Limits are about examining the value of functions at any given input. They are fundamental to calculus because they allow you to rigorously define both the integral and the derivative. They’re also useful on their own for being able to calculate what a value should be, despite not having the information of what the value actually is.

For simple functions (e.g. \( f(x) = x + 1 \)), figuring out the value of the function at any given input isn’t difficult. Simply evaluate the function. However, consider functions that are undefined at a some values. For example, consider \( f(x) = x + \frac{x - 1}{x - 1} \), which looks like the following:

Notice the hole at \( x = 1 \). This correctly indicates that \( f(1) \) is undefined - there’s a divide by zero error, meaning that we don’t know what the value actually is. This is where limits become useful. Limits are essentially asking “if we could evaluate this function for the desired value, what would it be?”. More rigorously, the limit of a function approaching a given value is what does the output of the function approach as the input approaches the given value. Limits are represented notationally as:

\[ \lim_{x \to 1} f(x) \]

Or, in words, “The limit of \(f(x)\), as x approaches 1”.

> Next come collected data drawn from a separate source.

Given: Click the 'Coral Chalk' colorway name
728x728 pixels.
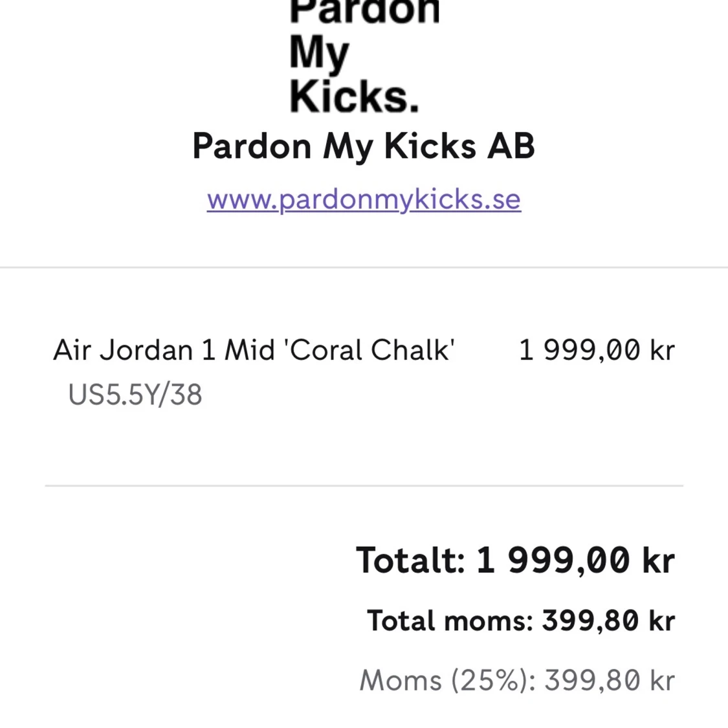Looking at the screenshot, I should [371, 349].
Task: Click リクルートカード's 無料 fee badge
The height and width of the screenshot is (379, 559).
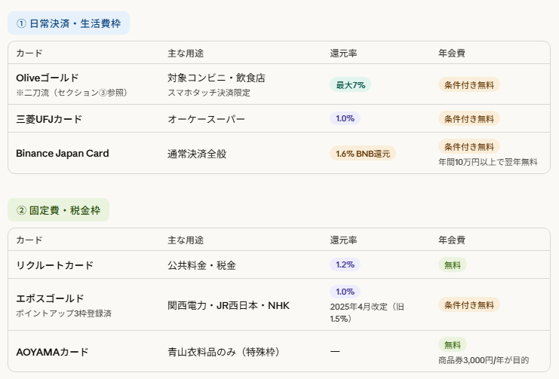Action: point(452,264)
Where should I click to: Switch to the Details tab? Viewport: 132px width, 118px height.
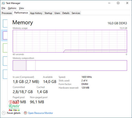66,13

We can calculate this numerically by evaluating \(f(x)\) at different values very close to 1, but not exactly 1, and examining what it approaches.

You can also determine this algebraically. For example, we can simplify the example function as follows by simplifying the \( \frac{x - 1}{x - 1} \).

\[ f(x) = x + \frac{x - 1}{x - 1} f(x) = x + 1 \]

And then we can easily evaluate this simplified \( f(x) \) at \( x = 1 \), to verify that \( \lim_{x \to 1} x + \frac{x - 1}{x - 1} = 2 \).